The court papers, first disclosed by the Marine Corps Times, included a sworn statement from Waldhauser, who was then commander of Marines in the U.S. Central Command, on a 2011 meeting with Amos.
"I do not necessarily remember the exact words or sequence of what was said, but the [commandant] did make a comment to the effect that the Marines involved needed to be ‘crushed,'" Waldhauser said in the statement. "The CMC went on to say that he wanted these Marines to be discharged from the Marine Corps when this was all over," Waldhauser said.
Amos later replaced Waldhauser as the convening authority for the urination video cases with Lt. Gen. Richard Mills, head of the Marine Corps Combat Development Command.
In a statement, Col. Sean Gibson, a spokesman for the Marine Combat Development Command, confirmed that Amos met with Waldhauser in February 2012 to discuss the urination video cases.

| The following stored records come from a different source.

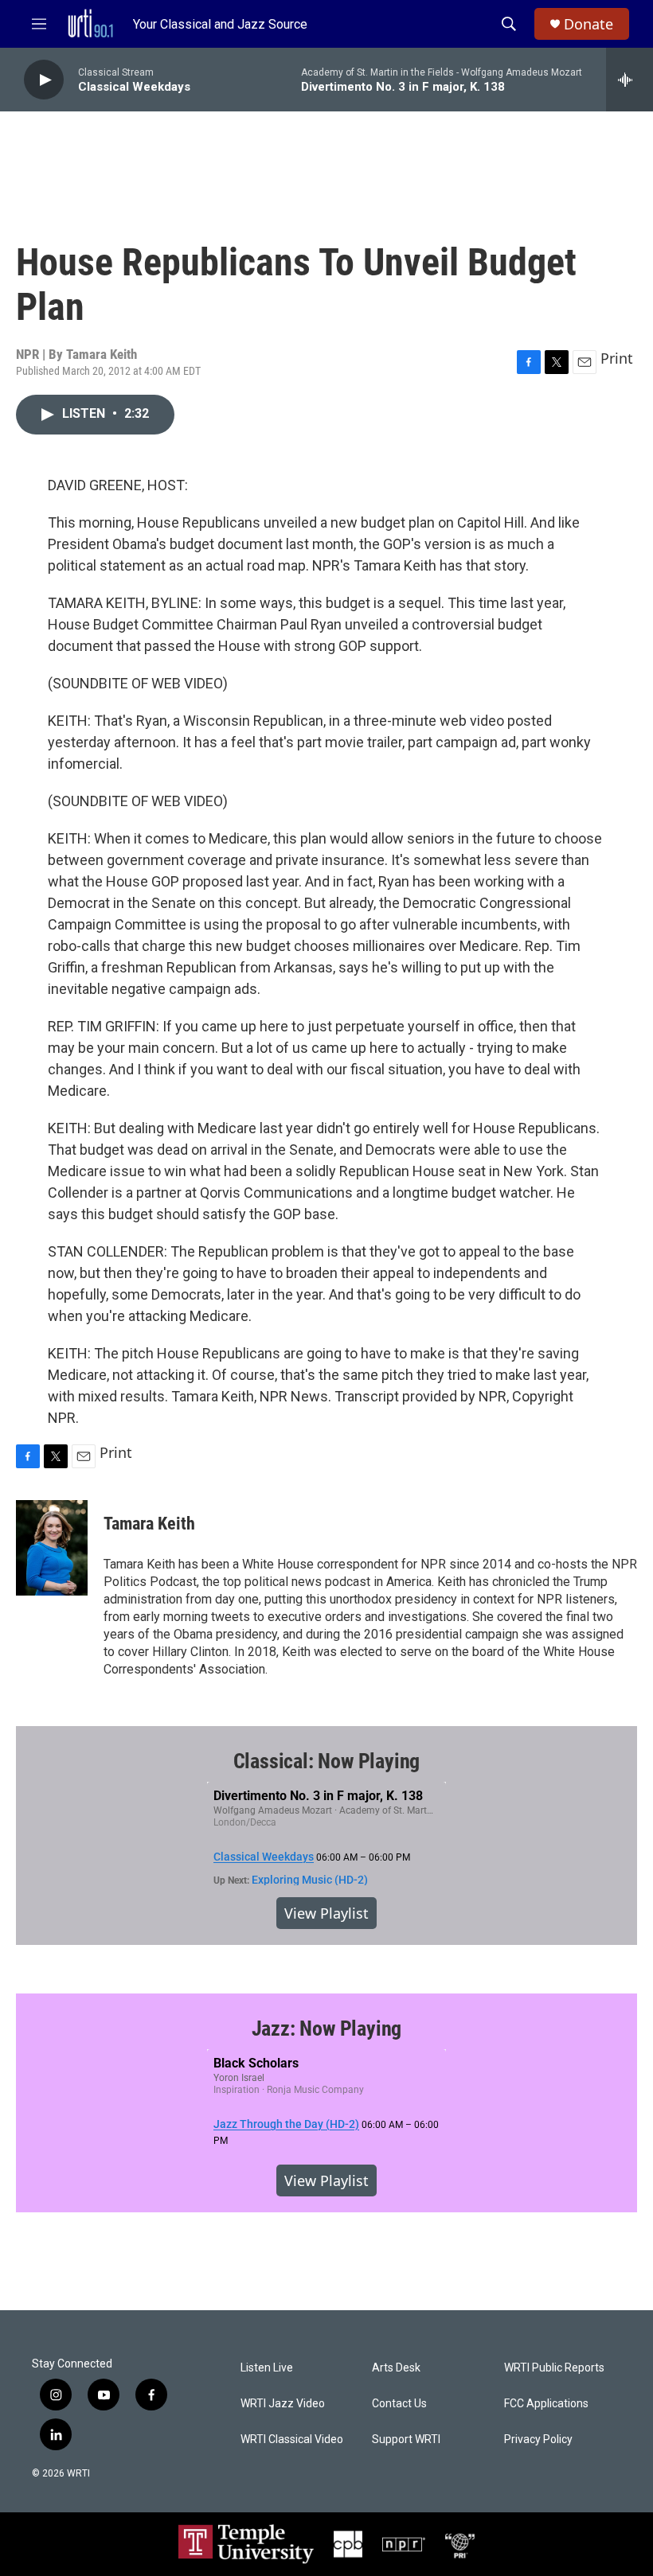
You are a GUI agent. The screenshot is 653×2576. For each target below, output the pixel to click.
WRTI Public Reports (554, 2368)
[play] (44, 80)
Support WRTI (406, 2439)
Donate (588, 24)
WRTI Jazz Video (282, 2404)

"During the course of that conversation, the CMC (Amos) made some comments to Lt. Gen. Waldhauser that Gen. Amos felt could be perceived as interfering with Lt. Gen. Waldhauser’s independent and unfettered discretion to take actions in those cases," the statement said.

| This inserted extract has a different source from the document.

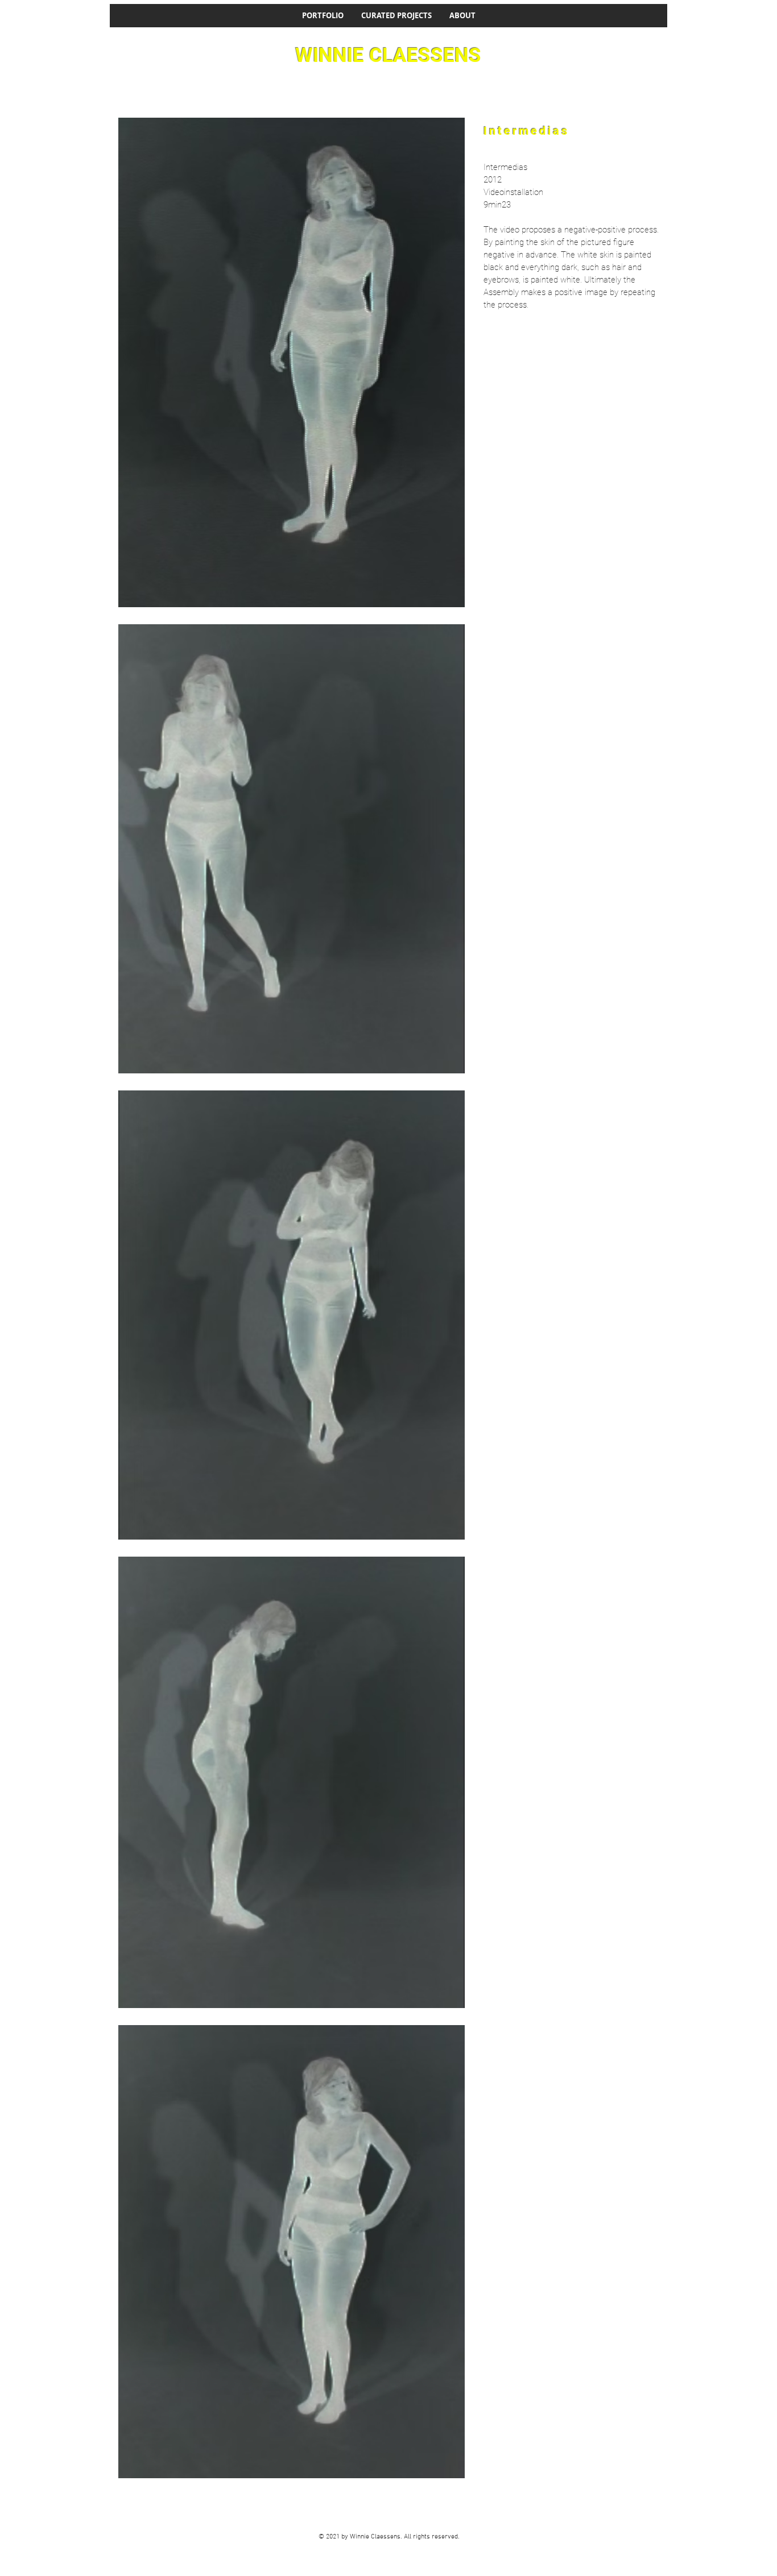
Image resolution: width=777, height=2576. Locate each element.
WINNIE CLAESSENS (388, 55)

"The Commandant immediately realized that he had compromised the situation and took immediate action to ensure that the investigation and cases were given to an appropriate new convening authority who could exercise independent and unfettered discretion to take action in those cases," the statement said.
"There was never any intent to manipulate the courts martial system to undermine the rights of any Marine involved," the statement said.
Clement has been charged with "dereliction of duty and conduct unbecoming an officer and a gentleman for failing to stop the misconduct of junior Marines." He is expected to go on trial in November.
Six enlisted Marines have previously accepted non-judicial punishment or faced a special court martial on charges involving the video of scout snipers from the 3rd Battalion, 2nd Marines, urinating on the bodies of dead Taliban in southwestern Afghanistan's Helmand province in July 2011. Clement was then the executive officer of Kilo Company, 3rd Battalion.
This is the second recent occurrence for undue command influence to make national headlines. Comments made by President Obama in May regarding sexual assault played into the ruling of a military sexual assault case in Hawaii.
A military judge in Hawaii last month ruled that because of remarks made by President Obama at a May 7 news conference, defendants in two separate sex assault cases could not be punitively discharged if they were convicted.
At the news conference, Obama said of sex assault cases that "the bottom line is I have no tolerance for this. I expect consequences."
"So I don't just want more speeches or awareness programs or training, but ultimately folks look the other way," Obama said. "If we find out somebody's engaging in this, they've got to be held accountable -- prosecuted, stripped of their positions, court martialed, fired, dishonorably discharged. Period."
It is unclear what effect the alleged comments made by Amos to Waldhauser could have on the Clement's case.